» Task requirements:
Would you output each record exactly as it stands?

» Records for the exercise:
****************************************

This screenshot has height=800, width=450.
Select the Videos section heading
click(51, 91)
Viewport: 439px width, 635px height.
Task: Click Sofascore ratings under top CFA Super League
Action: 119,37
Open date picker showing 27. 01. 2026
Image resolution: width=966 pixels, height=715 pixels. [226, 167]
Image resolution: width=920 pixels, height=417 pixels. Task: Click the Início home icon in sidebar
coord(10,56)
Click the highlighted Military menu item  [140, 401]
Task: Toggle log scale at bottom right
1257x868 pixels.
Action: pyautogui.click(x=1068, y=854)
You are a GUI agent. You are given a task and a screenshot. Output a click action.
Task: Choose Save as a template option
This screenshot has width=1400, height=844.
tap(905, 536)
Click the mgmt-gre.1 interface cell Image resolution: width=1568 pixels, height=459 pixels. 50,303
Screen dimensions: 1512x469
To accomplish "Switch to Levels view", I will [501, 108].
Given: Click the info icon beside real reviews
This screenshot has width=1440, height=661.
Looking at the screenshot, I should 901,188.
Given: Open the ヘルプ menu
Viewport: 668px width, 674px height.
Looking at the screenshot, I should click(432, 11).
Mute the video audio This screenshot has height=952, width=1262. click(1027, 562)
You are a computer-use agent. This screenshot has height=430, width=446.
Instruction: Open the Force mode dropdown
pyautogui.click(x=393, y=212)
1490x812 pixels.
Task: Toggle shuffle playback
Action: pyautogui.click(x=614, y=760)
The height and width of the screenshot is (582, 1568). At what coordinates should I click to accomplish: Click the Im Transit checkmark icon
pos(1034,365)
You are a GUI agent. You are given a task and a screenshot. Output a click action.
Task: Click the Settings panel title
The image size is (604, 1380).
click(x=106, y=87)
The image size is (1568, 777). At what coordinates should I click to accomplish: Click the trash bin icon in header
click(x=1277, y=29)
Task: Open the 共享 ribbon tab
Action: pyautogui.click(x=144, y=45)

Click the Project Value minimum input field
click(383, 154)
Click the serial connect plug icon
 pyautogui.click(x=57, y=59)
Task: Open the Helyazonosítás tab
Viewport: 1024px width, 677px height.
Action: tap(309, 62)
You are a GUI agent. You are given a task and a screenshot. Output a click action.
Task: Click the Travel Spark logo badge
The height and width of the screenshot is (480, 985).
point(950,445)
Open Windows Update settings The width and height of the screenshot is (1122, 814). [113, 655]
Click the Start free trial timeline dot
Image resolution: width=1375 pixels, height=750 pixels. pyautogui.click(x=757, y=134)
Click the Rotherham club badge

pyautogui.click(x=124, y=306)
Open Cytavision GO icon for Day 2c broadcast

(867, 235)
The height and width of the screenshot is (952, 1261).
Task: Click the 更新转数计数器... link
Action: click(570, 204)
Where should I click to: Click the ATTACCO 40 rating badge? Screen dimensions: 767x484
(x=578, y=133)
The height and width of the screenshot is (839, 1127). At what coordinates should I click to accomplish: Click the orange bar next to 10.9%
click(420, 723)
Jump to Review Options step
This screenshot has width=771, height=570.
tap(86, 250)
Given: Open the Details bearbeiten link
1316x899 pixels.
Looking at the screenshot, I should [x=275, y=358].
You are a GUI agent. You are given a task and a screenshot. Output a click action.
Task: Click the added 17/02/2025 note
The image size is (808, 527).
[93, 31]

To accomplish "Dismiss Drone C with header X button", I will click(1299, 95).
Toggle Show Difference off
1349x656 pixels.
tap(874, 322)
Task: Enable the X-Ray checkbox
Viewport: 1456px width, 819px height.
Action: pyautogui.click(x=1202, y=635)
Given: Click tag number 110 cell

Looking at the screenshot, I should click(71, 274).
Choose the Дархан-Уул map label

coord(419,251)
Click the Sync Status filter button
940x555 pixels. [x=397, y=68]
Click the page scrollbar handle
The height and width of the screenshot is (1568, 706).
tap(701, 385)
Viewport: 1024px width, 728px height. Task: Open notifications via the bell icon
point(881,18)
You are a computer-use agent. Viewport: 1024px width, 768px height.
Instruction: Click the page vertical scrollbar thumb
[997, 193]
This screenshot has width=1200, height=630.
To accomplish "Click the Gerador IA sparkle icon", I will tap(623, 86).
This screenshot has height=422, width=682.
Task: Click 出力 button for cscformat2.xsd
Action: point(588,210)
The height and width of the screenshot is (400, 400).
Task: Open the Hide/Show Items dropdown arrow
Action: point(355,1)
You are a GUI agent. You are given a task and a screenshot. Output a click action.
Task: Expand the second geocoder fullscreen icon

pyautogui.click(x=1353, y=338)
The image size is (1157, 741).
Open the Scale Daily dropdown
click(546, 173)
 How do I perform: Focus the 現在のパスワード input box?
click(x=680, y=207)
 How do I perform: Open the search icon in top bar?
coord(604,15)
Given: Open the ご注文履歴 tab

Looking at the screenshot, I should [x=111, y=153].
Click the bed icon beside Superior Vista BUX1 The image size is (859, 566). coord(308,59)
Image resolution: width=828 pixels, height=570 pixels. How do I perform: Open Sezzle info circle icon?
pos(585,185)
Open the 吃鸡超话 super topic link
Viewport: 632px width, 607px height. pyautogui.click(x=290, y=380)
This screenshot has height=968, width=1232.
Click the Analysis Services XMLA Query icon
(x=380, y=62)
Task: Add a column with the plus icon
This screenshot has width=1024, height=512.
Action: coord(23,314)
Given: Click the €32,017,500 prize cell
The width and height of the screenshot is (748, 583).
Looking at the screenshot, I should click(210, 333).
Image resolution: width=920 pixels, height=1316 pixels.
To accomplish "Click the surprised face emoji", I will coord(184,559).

****************************************

» Task answer:
This screenshot has height=800, width=450.
Select the Videos section heading
click(51, 91)
Viewport: 439px width, 635px height.
Task: Click Sofascore ratings under top CFA Super League
Action: 119,37
Open date picker showing 27. 01. 2026
Image resolution: width=966 pixels, height=715 pixels. [226, 167]
Image resolution: width=920 pixels, height=417 pixels. Task: Click the Início home icon in sidebar
coord(10,56)
Click the highlighted Military menu item  [140, 401]
Task: Toggle log scale at bottom right
1257x868 pixels.
Action: pyautogui.click(x=1068, y=854)
You are a GUI agent. You are given a task and a screenshot. Output a click action.
Task: Choose Save as a template option
This screenshot has width=1400, height=844.
tap(905, 536)
Click the mgmt-gre.1 interface cell Image resolution: width=1568 pixels, height=459 pixels. 50,303
Screen dimensions: 1512x469
To accomplish "Switch to Levels view", I will [501, 108].
Given: Click the info icon beside real reviews
This screenshot has width=1440, height=661.
Looking at the screenshot, I should 901,188.
Given: Open the ヘルプ menu
Viewport: 668px width, 674px height.
Looking at the screenshot, I should click(432, 11).
Mute the video audio This screenshot has height=952, width=1262. click(1027, 562)
You are a computer-use agent. This screenshot has height=430, width=446.
Instruction: Open the Force mode dropdown
pyautogui.click(x=393, y=212)
1490x812 pixels.
Task: Toggle shuffle playback
Action: pyautogui.click(x=614, y=760)
The height and width of the screenshot is (582, 1568). At what coordinates should I click to accomplish: Click the Im Transit checkmark icon
pos(1034,365)
You are a GUI agent. You are given a task and a screenshot. Output a click action.
Task: Click the Settings panel title
The image size is (604, 1380).
click(x=106, y=87)
The image size is (1568, 777). At what coordinates should I click to accomplish: Click the trash bin icon in header
click(x=1277, y=29)
Task: Open the 共享 ribbon tab
Action: pyautogui.click(x=144, y=45)

Click the Project Value minimum input field
click(383, 154)
Click the serial connect plug icon
 pyautogui.click(x=57, y=59)
Task: Open the Helyazonosítás tab
Viewport: 1024px width, 677px height.
Action: tap(309, 62)
You are a GUI agent. You are given a task and a screenshot. Output a click action.
Task: Click the Travel Spark logo badge
The height and width of the screenshot is (480, 985).
point(950,445)
Open Windows Update settings The width and height of the screenshot is (1122, 814). [113, 655]
Click the Start free trial timeline dot
Image resolution: width=1375 pixels, height=750 pixels. pyautogui.click(x=757, y=134)
Click the Rotherham club badge

pyautogui.click(x=124, y=306)
Open Cytavision GO icon for Day 2c broadcast

(867, 235)
The height and width of the screenshot is (952, 1261).
Task: Click the 更新转数计数器... link
Action: click(570, 204)
Where should I click to: Click the ATTACCO 40 rating badge? Screen dimensions: 767x484
(x=578, y=133)
The height and width of the screenshot is (839, 1127). At what coordinates should I click to accomplish: Click the orange bar next to 10.9%
click(420, 723)
Jump to Review Options step
This screenshot has width=771, height=570.
tap(86, 250)
Given: Open the Details bearbeiten link
1316x899 pixels.
Looking at the screenshot, I should [x=275, y=358].
You are a GUI agent. You are given a task and a screenshot. Output a click action.
Task: Click the added 17/02/2025 note
The image size is (808, 527).
[93, 31]

To accomplish "Dismiss Drone C with header X button", I will click(1299, 95).
Toggle Show Difference off
1349x656 pixels.
tap(874, 322)
Task: Enable the X-Ray checkbox
Viewport: 1456px width, 819px height.
Action: pyautogui.click(x=1202, y=635)
Given: Click tag number 110 cell

Looking at the screenshot, I should click(71, 274).
Choose the Дархан-Уул map label

coord(419,251)
Click the Sync Status filter button
940x555 pixels. [x=397, y=68]
Click the page scrollbar handle
The height and width of the screenshot is (1568, 706).
tap(701, 385)
Viewport: 1024px width, 728px height. Task: Open notifications via the bell icon
point(881,18)
You are a computer-use agent. Viewport: 1024px width, 768px height.
Instruction: Click the page vertical scrollbar thumb
[997, 193]
This screenshot has width=1200, height=630.
To accomplish "Click the Gerador IA sparkle icon", I will tap(623, 86).
This screenshot has height=422, width=682.
Task: Click 出力 button for cscformat2.xsd
Action: point(588,210)
The height and width of the screenshot is (400, 400).
Task: Open the Hide/Show Items dropdown arrow
Action: point(355,1)
You are a GUI agent. You are given a task and a screenshot. Output a click action.
Task: Expand the second geocoder fullscreen icon

pyautogui.click(x=1353, y=338)
The image size is (1157, 741).
Open the Scale Daily dropdown
click(546, 173)
 How do I perform: Focus the 現在のパスワード input box?
click(x=680, y=207)
 How do I perform: Open the search icon in top bar?
coord(604,15)
Given: Open the ご注文履歴 tab

Looking at the screenshot, I should [x=111, y=153].
Click the bed icon beside Superior Vista BUX1 The image size is (859, 566). coord(308,59)
Image resolution: width=828 pixels, height=570 pixels. How do I perform: Open Sezzle info circle icon?
pos(585,185)
Open the 吃鸡超话 super topic link
Viewport: 632px width, 607px height. pyautogui.click(x=290, y=380)
This screenshot has height=968, width=1232.
Click the Analysis Services XMLA Query icon
(x=380, y=62)
Task: Add a column with the plus icon
This screenshot has width=1024, height=512.
Action: coord(23,314)
Given: Click the €32,017,500 prize cell
The width and height of the screenshot is (748, 583).
Looking at the screenshot, I should click(210, 333).
Image resolution: width=920 pixels, height=1316 pixels.
To accomplish "Click the surprised face emoji", I will coord(184,559).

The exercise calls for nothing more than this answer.